Nascida Deborah Ann em Miami, de pais desconhecidos, ela foi adotada pelo casal Harry e cresceu em Nova Jersey. Em 1966, aos 21 anos, estrearia com a banda Tri Angels e um ano depois teve a confirmação espiritual definitiva de sua tendência para o palco ao assistir a expiação musical de Janis Joplin no teatro Anderson, de Nova York. Chegou a gravar um álbum em 1968, com o grupo de folk rock Wind in the Willows, mas precisou diversificar suas atividades - foi garçonete do Max's Kansas City e coelhinha da revista Playboy, entre outras coisas - para garantir a sobrevivência.
Em agosto de 1974 ela debutaria à frente do Blondie - formado por ex-membros do grupo The Stilettos, incluindo Stein, o baterista Billy O'Connor e o futuro baixista do Television, Fred Smith - no emergente clube CBGB, tendo como suporte os promissores Ramones. Depois de uma rápida passagem de Ivan Kral (depois do Patti Smith Group) pela segunda guitarra, o grupo fixou-se com o baixista Gary Valentine no lugar de Smith, com Burke substituindo a O'Connor na bateria e com a adição de Destri nos teclados. Depois do álbum de estreia, Valentine saiu. Frank Infante assumiu seu posto e depois passou para a guitarra base, com a entrada do baixista inglês Nigel Harrison. Foi com essa formação que o Blondie decolou.
Injetando a energia do punk em canções nitidamente pop, a banda foi uma das propulsoras da new wave e com seus cinco primeiros álbuns (lançados entre 1976 e 1980) levou uma legião de fanáticos a delirarem planeta afora - com o fato curioso de terem estourado na Austrália antes do que em sua terra natal. Com isso, emplacaram inúmeros hits nas paradas, entre eles quatro primeiros lugares nos EUA e cinco na Inglaterra.
Por isso, esta coletânea de singles lançada em 1981, pouco antes do último suspiro da banda (o decepcionante álbum The Hunter), é essencial. Ela traz quatorze preciosidades (dezesseis na edição britânica) que revelam um grupo versátil em instantâneos multifacetados, capazes de encantar pela precisão e simplicidade dos arranjos e pelas letras viciantes.
Há "Heart Glass" (uma das três remixadas especialmente para esta compilação pelo produtor Mike Chapman), uma disco clássica indiscutível que tirou o sono até do mais radical roqueiro quando este se pegou dançando na frente do espelho.
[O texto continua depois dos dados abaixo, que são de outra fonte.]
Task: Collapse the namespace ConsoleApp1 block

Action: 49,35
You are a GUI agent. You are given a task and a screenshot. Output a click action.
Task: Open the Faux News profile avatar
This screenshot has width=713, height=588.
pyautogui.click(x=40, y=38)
A gema pop "Dreaming" é o outro destaque, com Debbie lembrando sensualmente na letra que o "sonhar é livre". Com "Rapture", o Blondie chutou as portas da cultura de rua americana ao ser o primeiro grupo branco a introduzir vocais de rap em uma canção, enquanto "Atomic" pode ser interpretada de mil maneiras. Mas basta ouvir Debbie cantando "your hair is beautiful" para se descobrir a melhor delas. Sem contar "In the Flesh", a cover reggae "The Tide is High" (John Holt), "Call Me" (produzida por Giorgio Moroder) e "One Way or Another" (substituída na versão inglesa por "Denis", "Picture This" e "Union City Blues"), entre outras.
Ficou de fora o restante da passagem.